- _Goal of the exercise_:
Scan the entries and copy each line where the word "Than" is present.

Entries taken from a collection

──────

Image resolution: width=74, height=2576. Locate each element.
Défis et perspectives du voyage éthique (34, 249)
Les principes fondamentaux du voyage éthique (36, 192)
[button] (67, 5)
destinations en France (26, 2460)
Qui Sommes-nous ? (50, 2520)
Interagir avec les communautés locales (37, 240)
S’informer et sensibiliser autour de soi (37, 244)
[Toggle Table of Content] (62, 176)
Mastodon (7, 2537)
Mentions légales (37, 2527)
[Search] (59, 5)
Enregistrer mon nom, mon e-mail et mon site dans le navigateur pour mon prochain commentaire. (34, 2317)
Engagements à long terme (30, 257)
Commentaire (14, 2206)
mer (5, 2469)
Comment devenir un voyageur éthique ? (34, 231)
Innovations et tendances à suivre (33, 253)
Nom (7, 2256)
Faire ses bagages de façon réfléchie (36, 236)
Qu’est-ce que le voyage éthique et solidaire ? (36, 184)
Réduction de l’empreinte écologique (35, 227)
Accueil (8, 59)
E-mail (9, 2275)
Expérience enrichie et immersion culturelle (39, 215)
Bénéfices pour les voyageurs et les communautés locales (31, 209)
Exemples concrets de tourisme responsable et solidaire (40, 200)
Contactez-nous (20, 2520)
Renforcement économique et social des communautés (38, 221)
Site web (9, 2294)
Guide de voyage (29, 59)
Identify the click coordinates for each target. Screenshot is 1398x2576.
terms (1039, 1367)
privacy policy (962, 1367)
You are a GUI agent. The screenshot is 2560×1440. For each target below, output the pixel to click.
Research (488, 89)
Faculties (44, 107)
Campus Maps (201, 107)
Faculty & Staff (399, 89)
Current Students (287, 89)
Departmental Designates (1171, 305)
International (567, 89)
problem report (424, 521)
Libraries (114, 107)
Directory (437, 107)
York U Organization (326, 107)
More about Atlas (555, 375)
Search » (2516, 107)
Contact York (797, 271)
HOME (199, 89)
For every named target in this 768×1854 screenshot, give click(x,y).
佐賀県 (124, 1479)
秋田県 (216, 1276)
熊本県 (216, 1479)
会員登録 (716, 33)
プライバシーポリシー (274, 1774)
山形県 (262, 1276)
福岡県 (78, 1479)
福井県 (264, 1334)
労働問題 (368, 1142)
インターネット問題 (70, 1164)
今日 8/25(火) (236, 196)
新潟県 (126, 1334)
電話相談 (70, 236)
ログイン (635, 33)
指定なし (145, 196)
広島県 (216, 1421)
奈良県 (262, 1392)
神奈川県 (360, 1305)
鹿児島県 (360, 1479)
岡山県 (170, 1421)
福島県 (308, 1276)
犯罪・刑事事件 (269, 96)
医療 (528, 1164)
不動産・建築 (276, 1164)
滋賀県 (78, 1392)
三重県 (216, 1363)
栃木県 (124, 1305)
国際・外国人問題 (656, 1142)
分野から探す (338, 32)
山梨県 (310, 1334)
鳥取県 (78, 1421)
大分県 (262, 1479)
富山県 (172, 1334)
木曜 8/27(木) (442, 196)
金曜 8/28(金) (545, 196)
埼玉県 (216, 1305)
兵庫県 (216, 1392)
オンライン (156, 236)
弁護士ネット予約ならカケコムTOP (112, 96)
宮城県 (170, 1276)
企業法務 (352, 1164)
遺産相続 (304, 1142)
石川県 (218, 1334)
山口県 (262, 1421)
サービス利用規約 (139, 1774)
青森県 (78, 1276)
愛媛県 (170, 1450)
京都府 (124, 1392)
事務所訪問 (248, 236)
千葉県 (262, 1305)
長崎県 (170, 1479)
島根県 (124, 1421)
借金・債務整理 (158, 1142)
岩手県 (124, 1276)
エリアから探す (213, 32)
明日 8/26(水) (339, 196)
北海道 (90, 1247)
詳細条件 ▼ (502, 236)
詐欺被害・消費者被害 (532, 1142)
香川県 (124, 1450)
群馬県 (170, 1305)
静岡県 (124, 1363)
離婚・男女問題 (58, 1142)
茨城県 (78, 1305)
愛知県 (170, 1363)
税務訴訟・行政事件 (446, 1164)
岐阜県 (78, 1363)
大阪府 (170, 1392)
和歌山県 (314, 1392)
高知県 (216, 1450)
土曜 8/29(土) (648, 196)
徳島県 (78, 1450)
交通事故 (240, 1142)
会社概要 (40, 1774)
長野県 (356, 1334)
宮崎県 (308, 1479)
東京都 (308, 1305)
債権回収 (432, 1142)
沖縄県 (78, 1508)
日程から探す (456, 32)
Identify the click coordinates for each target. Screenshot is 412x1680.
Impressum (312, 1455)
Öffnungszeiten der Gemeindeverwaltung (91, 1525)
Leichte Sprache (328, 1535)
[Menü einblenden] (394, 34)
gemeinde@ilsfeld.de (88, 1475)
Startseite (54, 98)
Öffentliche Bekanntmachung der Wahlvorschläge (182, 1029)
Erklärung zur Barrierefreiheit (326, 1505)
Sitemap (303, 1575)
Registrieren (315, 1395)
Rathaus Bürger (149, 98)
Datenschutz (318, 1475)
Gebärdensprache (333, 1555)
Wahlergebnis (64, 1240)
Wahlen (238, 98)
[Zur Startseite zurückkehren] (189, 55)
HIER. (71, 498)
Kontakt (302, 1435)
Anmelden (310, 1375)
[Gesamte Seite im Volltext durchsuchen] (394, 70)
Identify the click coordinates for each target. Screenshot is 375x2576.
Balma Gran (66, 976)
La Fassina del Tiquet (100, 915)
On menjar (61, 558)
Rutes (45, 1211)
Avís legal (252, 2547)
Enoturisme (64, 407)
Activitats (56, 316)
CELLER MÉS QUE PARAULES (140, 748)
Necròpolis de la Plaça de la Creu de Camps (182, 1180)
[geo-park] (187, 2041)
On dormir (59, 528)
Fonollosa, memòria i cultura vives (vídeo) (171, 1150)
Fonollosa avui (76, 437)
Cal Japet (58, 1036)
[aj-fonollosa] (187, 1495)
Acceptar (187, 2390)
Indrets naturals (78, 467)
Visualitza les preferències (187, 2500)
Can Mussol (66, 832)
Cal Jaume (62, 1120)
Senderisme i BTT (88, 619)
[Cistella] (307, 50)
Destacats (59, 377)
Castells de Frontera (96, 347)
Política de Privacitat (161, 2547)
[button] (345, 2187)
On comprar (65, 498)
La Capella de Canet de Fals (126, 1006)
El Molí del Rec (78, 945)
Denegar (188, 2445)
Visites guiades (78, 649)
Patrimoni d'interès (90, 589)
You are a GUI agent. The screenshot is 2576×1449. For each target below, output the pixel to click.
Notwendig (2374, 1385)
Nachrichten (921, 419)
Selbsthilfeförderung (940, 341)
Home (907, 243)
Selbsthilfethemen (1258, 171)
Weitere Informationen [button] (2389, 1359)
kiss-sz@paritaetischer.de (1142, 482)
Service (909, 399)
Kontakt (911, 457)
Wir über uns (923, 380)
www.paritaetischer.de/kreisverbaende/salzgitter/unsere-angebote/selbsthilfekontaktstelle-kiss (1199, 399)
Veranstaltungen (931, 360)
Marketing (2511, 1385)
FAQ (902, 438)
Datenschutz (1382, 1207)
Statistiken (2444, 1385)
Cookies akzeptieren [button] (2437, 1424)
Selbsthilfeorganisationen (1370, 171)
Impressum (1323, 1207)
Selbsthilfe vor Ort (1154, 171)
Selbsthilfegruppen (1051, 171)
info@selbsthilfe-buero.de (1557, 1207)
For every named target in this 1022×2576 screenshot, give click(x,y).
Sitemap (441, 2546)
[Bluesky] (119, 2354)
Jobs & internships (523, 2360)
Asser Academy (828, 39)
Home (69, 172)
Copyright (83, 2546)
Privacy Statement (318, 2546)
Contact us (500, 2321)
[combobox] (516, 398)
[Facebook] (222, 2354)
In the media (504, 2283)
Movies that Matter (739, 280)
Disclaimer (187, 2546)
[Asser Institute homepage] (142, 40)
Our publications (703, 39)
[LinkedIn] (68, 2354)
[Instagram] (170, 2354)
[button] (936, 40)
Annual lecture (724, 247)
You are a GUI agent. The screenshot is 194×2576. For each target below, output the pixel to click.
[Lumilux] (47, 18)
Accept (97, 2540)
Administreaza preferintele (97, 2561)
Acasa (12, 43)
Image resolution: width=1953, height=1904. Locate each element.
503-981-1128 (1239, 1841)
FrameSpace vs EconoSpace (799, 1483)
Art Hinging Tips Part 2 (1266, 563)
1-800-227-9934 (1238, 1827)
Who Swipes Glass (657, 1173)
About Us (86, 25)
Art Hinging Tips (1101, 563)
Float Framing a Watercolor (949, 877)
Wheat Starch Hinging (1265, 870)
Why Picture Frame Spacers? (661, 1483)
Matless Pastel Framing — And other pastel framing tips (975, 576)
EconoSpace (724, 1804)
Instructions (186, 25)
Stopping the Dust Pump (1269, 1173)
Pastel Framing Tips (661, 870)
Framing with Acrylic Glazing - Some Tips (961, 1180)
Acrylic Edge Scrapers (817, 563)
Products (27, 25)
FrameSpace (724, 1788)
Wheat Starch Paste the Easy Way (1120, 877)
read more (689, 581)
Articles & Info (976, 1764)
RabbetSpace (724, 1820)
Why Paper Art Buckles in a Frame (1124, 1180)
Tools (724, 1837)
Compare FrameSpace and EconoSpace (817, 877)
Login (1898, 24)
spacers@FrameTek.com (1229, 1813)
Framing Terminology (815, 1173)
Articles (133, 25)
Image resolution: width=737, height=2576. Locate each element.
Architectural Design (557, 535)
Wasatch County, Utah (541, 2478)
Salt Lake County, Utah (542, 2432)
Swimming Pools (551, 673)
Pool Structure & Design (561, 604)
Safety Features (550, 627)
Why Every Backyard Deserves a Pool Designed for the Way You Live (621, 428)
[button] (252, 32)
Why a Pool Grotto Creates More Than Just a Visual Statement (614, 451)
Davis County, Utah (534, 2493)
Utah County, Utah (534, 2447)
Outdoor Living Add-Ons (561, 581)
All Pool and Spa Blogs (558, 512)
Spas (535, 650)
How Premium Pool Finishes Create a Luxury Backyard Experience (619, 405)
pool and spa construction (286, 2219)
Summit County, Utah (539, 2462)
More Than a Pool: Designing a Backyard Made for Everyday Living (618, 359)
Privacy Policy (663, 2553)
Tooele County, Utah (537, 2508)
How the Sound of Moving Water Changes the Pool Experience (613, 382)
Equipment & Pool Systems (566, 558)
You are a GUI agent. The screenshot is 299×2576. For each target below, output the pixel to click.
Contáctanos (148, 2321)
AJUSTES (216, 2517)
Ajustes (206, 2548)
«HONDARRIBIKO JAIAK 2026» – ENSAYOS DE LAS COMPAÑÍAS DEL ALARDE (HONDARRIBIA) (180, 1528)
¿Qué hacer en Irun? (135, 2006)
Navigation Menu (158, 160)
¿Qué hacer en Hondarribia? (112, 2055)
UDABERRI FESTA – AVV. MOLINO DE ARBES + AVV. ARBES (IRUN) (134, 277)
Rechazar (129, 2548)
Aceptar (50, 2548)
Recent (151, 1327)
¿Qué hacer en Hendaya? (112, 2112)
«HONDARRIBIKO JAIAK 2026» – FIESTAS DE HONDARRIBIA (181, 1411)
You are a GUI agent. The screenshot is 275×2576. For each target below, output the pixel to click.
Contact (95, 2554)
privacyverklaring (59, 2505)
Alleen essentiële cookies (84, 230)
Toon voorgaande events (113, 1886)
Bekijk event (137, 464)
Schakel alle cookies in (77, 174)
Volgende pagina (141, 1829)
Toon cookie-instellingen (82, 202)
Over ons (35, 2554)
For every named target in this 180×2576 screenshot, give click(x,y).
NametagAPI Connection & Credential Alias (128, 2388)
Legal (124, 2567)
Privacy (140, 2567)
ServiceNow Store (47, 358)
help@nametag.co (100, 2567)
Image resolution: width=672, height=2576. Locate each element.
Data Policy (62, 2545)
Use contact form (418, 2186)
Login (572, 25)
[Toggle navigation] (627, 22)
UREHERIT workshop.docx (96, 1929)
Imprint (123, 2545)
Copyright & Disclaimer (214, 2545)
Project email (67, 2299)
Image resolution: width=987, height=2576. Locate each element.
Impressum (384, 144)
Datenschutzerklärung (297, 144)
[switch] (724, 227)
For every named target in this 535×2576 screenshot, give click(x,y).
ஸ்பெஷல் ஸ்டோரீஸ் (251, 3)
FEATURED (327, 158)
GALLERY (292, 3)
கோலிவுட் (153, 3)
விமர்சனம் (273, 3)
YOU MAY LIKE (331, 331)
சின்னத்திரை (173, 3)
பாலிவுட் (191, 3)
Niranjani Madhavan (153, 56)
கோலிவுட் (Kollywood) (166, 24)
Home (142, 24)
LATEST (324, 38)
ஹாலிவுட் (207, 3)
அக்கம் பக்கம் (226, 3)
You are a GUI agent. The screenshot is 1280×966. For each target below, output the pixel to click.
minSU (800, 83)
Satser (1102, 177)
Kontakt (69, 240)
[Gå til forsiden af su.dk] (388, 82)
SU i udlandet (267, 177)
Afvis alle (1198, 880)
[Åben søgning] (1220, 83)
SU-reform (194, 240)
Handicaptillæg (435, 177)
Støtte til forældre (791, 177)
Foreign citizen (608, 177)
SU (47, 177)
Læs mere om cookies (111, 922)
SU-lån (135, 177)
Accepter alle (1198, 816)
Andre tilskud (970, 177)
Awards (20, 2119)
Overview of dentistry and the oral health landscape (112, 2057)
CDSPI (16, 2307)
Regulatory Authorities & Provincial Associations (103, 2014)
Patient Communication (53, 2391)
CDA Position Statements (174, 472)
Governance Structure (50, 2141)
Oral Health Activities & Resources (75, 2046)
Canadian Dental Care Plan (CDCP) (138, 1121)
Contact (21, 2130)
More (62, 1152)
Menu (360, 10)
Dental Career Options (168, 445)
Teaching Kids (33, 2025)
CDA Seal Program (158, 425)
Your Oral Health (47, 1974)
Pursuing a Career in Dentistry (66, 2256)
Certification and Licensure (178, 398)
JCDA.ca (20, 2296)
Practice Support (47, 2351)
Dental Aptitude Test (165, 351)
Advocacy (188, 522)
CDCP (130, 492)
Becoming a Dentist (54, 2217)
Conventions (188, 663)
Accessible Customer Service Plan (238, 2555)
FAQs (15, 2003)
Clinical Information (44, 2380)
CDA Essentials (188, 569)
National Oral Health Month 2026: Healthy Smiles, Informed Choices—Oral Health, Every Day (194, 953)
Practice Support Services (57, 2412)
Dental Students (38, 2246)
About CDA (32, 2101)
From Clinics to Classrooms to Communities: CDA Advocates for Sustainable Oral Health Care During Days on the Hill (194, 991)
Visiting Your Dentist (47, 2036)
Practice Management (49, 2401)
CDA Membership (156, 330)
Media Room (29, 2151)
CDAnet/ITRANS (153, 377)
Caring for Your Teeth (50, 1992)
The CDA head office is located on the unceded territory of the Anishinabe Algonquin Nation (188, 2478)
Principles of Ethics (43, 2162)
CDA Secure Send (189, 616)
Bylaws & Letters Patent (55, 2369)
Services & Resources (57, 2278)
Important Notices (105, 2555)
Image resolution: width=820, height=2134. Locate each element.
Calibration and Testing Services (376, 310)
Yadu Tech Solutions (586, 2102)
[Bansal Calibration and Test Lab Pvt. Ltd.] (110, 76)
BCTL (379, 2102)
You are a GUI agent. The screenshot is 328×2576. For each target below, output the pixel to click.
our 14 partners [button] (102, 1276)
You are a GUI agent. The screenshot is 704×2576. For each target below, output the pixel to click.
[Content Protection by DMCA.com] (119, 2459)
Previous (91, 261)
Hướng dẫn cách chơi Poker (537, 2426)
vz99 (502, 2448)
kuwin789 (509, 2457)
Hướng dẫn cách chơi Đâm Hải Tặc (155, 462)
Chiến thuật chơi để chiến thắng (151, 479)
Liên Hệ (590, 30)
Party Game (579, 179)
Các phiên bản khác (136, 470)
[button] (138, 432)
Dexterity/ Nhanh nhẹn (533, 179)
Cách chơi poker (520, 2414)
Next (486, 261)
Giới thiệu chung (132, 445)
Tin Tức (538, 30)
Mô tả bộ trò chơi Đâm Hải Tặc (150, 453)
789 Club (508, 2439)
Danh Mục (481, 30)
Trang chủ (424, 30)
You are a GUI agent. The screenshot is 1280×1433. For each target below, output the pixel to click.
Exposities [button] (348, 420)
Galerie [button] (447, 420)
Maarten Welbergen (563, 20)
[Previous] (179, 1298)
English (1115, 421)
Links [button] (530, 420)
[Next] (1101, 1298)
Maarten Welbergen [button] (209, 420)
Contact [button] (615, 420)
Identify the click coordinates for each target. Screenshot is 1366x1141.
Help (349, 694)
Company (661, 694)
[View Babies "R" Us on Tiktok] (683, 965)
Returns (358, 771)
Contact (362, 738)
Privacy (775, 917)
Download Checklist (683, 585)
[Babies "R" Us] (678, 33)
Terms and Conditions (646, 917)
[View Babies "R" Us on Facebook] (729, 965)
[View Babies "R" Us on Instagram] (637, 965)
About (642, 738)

──────

- _Solution for this problem_:
Why a Pool Grotto Creates More Than Just a Visual Statement (614, 451)
More Than a Pool: Designing a Backyard Made for Everyday Living (618, 359)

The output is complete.